When it's time for him to go, I raise my right eyebrow, giving him the look.

"Don't go." I say, but what it really means is I'm thinking of hanging on his leg.

It's a little something I've been doing since before we got married. He has to go to work; I hang on his leg like a toddler. He walks across the room, dragging me on one stiff leg toward the door, and we laugh (I mean, at least, I do)! Of course I've taught the kids to do it too.

"Have you learned nothing?" He asks.

You see, leg hanging can be dangerous. Last time, me and Riley went for the same leg from opposite sides, and she wound up inadvertently gouging me in the eye with her fingernail.

"Fine," I say.

So now he's off to work, and I'm left here thinking about my next move.

A sly smile crosses my lips.

Safety goggles.

Maybe Jenny (scroll down three posts) will let me borrow hers?

Saturday, August 16, 2008

Introducing........

Zu Zu.

She weighs in at 1.12 pounds.

She's named after a character from one of HT's favorite movies.

It's a blatant ploy to tug at his heart strings.

Mission accomplished.

Thursday, August 14, 2008

Okay,see, here's what you do.....

...distract him with some dog talk, see, and then, when he isn't looking, slip in an extra cat. He'll be so relieved about not getting a dog, he'll practically thank you!

My friend Cindy (married to Mr. Allergic) rescued a tiny kitten today in downtown Cleveland. It was scrambling, in and out of traffic, trying to find shelter against the noise of construction happening on the street. The poor little thing is skin and bone, a cut on it's leg, covered in dirt and dust. I seriously think it was a day or two from death's door. He/she? can't be eight weeks old.

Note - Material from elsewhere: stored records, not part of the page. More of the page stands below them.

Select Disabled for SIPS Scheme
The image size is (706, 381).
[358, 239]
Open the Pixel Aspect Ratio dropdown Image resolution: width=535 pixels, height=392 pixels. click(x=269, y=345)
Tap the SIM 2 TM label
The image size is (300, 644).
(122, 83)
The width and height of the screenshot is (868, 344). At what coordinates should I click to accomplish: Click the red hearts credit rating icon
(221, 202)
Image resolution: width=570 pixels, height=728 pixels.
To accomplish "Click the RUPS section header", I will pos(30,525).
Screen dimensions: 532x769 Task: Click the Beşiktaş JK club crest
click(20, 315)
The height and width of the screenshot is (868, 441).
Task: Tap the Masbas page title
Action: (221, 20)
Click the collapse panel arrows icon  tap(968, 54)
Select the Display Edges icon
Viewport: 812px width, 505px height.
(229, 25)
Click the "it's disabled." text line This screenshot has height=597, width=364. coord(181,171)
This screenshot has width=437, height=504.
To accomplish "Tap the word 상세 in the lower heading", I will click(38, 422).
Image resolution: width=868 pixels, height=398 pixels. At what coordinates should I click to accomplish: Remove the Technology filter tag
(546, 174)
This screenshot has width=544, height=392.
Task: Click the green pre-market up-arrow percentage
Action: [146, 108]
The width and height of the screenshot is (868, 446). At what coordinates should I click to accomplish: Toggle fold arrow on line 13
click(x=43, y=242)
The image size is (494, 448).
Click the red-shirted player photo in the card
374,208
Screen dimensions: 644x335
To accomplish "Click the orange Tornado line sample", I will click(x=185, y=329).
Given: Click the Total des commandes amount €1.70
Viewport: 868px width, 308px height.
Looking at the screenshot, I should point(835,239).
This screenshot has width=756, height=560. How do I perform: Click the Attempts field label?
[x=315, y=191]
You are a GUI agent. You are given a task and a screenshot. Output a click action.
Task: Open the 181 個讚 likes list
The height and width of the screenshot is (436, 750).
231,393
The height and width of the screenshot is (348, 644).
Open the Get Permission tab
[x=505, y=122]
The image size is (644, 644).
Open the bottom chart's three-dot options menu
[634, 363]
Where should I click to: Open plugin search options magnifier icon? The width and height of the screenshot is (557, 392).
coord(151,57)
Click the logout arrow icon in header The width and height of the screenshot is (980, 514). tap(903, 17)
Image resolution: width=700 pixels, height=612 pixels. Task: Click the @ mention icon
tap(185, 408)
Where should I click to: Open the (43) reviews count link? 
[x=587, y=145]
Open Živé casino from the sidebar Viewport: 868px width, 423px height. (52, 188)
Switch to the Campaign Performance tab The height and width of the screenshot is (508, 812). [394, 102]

Riley and Seth are thrilled. They each fed it with a bottle tonight. They mutually decided to name it Pip. As in "squeak." Not that we're keeping it.

Right HT?

; )

A lot happens when Todd works evenings.

She's a Butterfly


In the anthology Special Gifts:Women Writers on the Heartache, the Happiness and the Hope of Raising a Special Needs Child, I wrote about a day at the pool six years ago. Riley was two, and her sensory issues were just starting to become full blown. I didn't understand. I was trying to give her a fun day, and she was reciprocating by tantrum, after tantrum, after tantrum. I wound up losing it on her.

It was quite possibly, the worst day of my life.

But this summer we tried again. She isn't "swimming" yet, but she is comfortable in the 3 ft. water and she is having a good time. We're getting there, baby steps.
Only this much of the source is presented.